Валериан Федорович был строен и вместе с тем «мужиковат» с виду, этакое непреднамеренное, идущее ему провинциальное щегольство: длинный закрытый сюртук и брюки, заправленные в сапоги. Говорил он с Глинкой ворчливо, словно неохотно, поглядывая ласково и в то же время чуть отчужденно, и Глинку всегда трогала эта ворчливая, сдержанная доброта в сочетании со скрытым преклонением перед ним.
— С Титюсом поладил… на обеде и еще не раз приглашу к себе, — ответил Глинка, — человек он заведомо глупый, и «Руслан» не по нему. А Роллер? От Роллера ничего плохого не жду, да и Брюллов поможет.
— Вот видите, Михаил Иванович, в какой зависимости наш «Руслан»? И от обеда, и от обеденных речей… Ну, да нового в этом пет!
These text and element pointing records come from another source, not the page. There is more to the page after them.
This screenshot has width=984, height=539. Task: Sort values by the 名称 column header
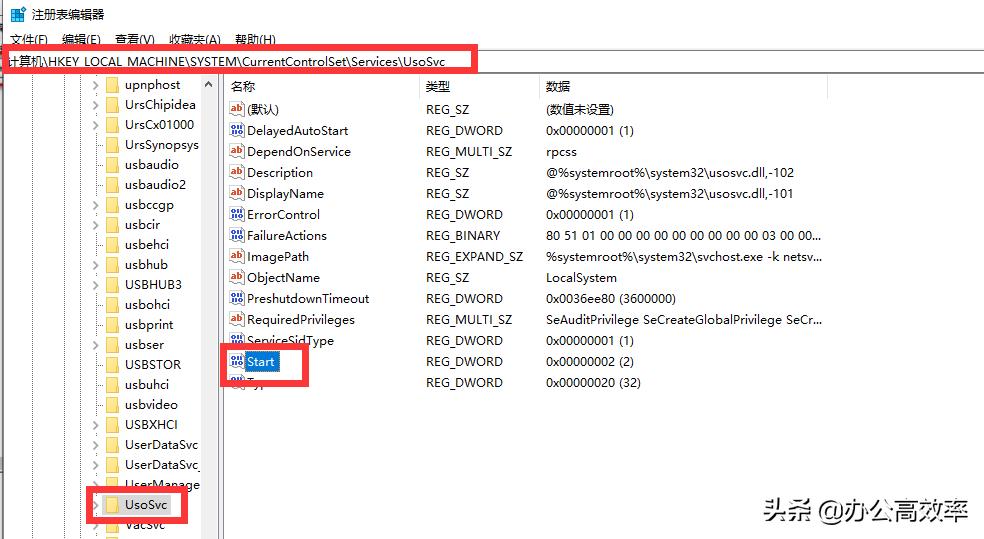point(243,87)
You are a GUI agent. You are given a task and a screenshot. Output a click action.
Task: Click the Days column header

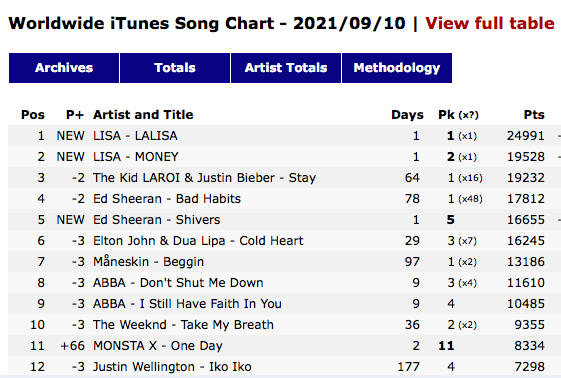pos(407,115)
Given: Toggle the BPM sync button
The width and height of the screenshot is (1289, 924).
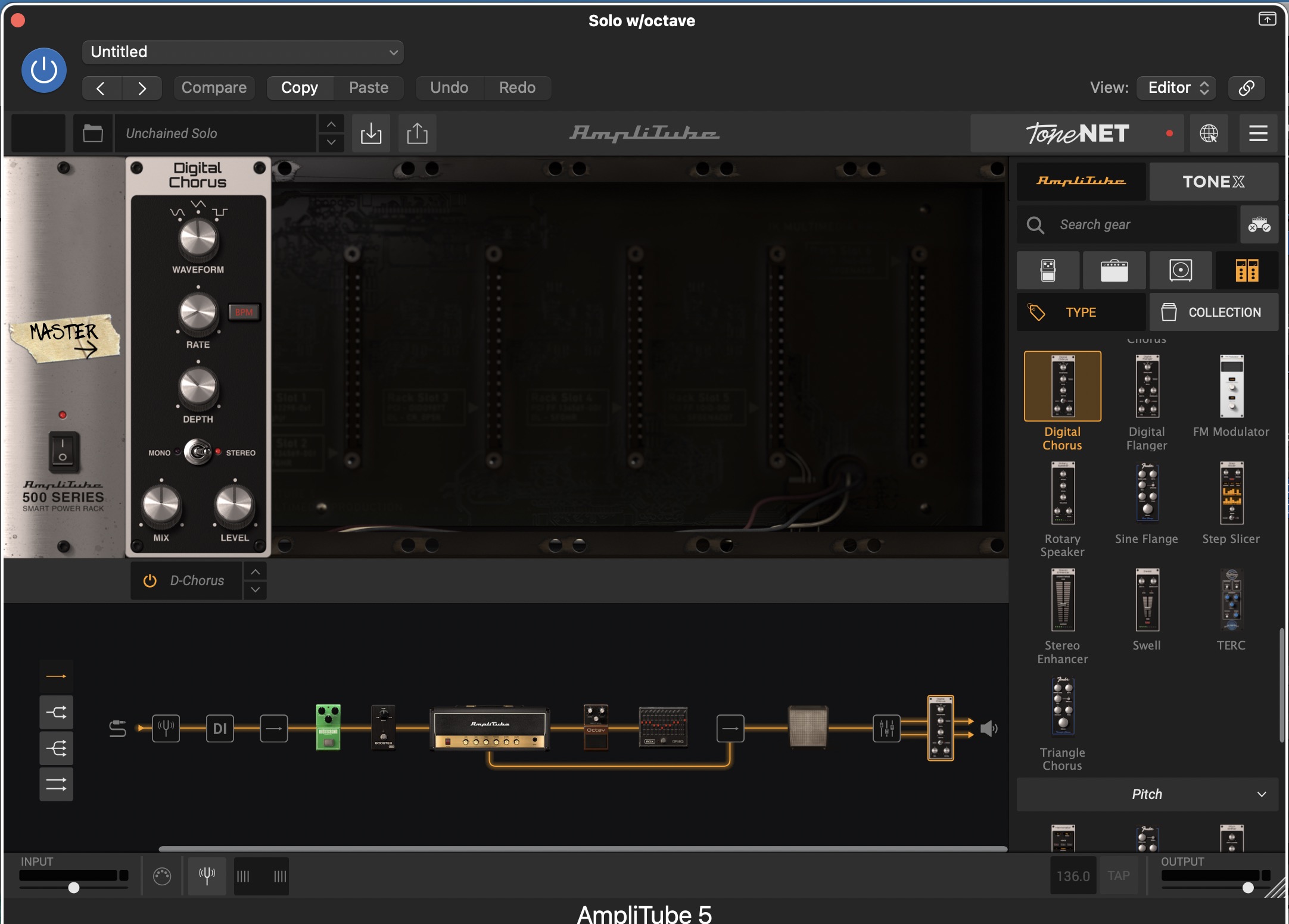Looking at the screenshot, I should click(x=244, y=312).
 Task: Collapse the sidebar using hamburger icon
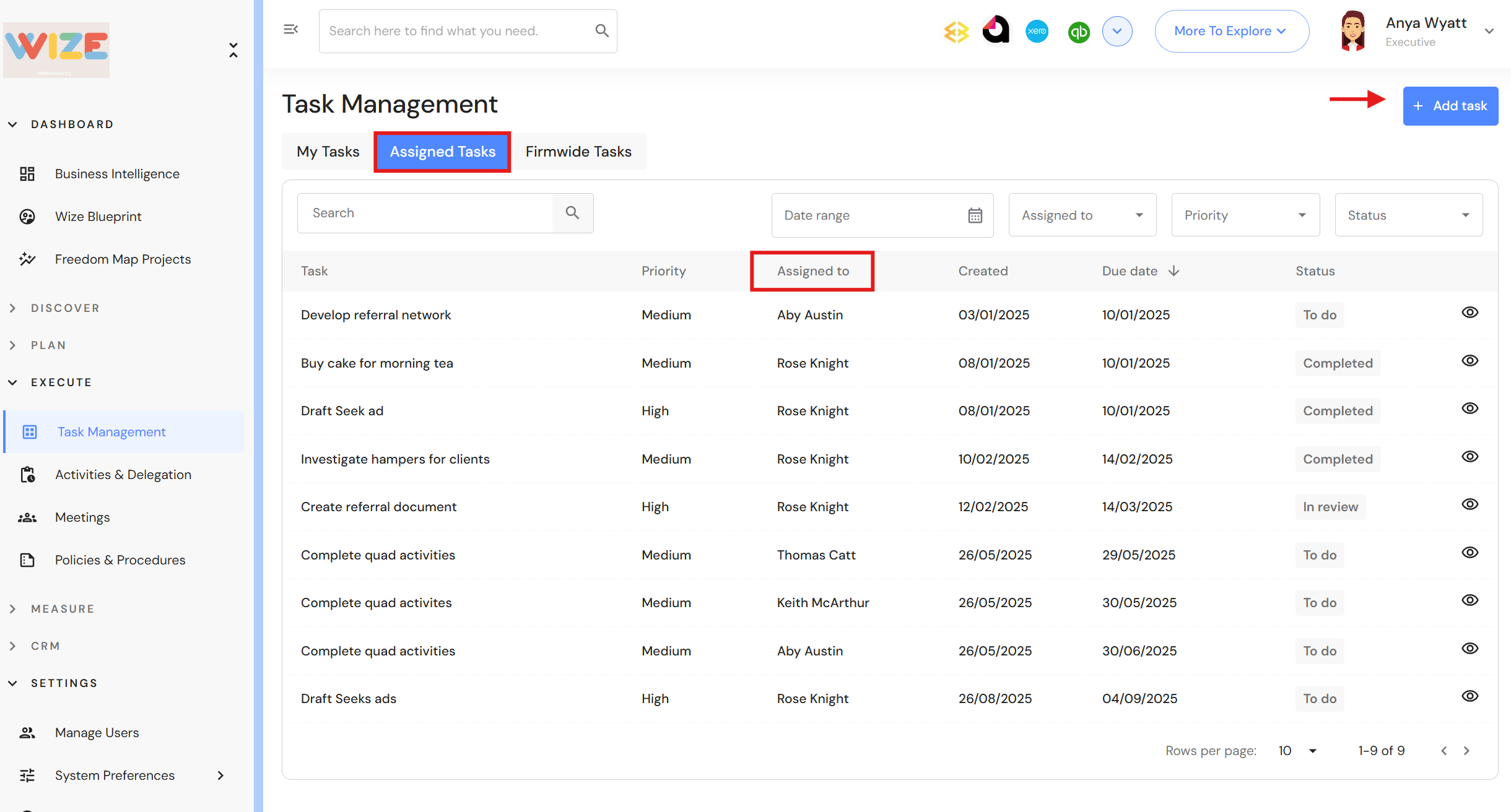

Можно ли остановиться мне здесь у вас, среди чертей? Не очень дружу с нечистой силой, — он с намеренной почтительностью оглядел комнату, застеленную гарусным покрывалом кровать, маленькое фортепиано в углу, полочку с книгами. — За неделю бы кончили! Впрочем, молчу, Михаил Иванович, знаю, что стих мой — небольшое для вас подспорье… Уже небось без меня решили последнее?
— Что вы? — смущенно возразил Глинка, в действительности уже почти закончивший партитуру. — Можно ли мне одному?
— Рассказывайте! —
— Фортепиано в трактир я ведь не перенесу, — оборвал его Глинка с неожиданной резкостью, — а ко мне будете ходить — не всегда в нужный час попадете, потому, милый Валериан Федорович, чертей прикажу завесить простынями. Внесем софу и разместимся. Мне вам многое сказать надо, что это вы, право, держитесь сегодня как-то официально!
— Ну хорошо, Михаил Иванович, хороню, не буду, — заторопился Ширков, и смуглое горбоносое лицо его с напряженным до этого взглядом серых холодных глаз сразу потеплело. Именно этих слов он и ожидал от Глинки.
Устраиваясь, он ненароком обронил:
— В Петербург Лист приехал! Слыхали, Михаил Иванович?
— Говорили мне, — отозвался Глинка. — Приглашен я нынче к графине Ростопчиной, там увижу его. Да и Одоевский звал, говорил, что Лист у него будет. Домоседом я стал, Валериан Федорович, все больше наедине с «Русланом» сижу, миновали меня петербургские новости.
— Вот и хорошо. Давно бы так! — одобрил Ширков. — О Листе слышал, а вот не знаете ли, Михаил Иванович, где в Петербурге пришлые музыканты живут, «музыкальные ходоки» из Астрахани, из Самары, певцы да слагатели песен?
— В доме Кавоса найдете, у слуги. Там бывают такие занимательные люди! Недавно мне их нотные записи передали… А что вам до них, почему интересуетесь?
— Грех вам спрашивать, Михаил Иванович! — Ширков оторвался от дела — он ловко и быстро развязывал какой-то баул. — Не для Гедеонова ведь «Руслана» пишем, для них… Не только Виельгорскому и державной нашей столице, а волжским да сибирским городам о «Руслане» судить. Они-то и петь будут. Им потрафлять не надо!
— Все вы о том же! — качнул головой Глинка, поглядев на гостя со смешанным чувством благодарности и смущения. Ему и самому хотелось так думать, но жизнь сузила связи его с народом. Будто и верно, дальше Петербурга путей нет!.. За Ширковым, стояла сейчас в его глазах вся поющая, многоголосая Россия, приверженная песенной правде, сказам старины и чудесным распевам колоколов, среди которых голос Новоспасских звонниц еще до сих пор, казалось, звучал ему издалека.
2
К одной из своих сестер писал Михаил Иванович в час откровенности о любви своей к Керн: «…маменька советует мне умерять мои страсти — разве ты не знаешь, что моя привязанность к ней составляет потребность сердца, а когда сердце удовлетворено, страсти можно не опасаться. Я убежден, что соблазнов больших столиц следует более опасаться, чем последствий и проявлений чистой и сердечной привязанности… Близость особы, которая заключает в себе артистку, создает новую силу, между тем как удаление от нее терзает душу и изнуряет тело».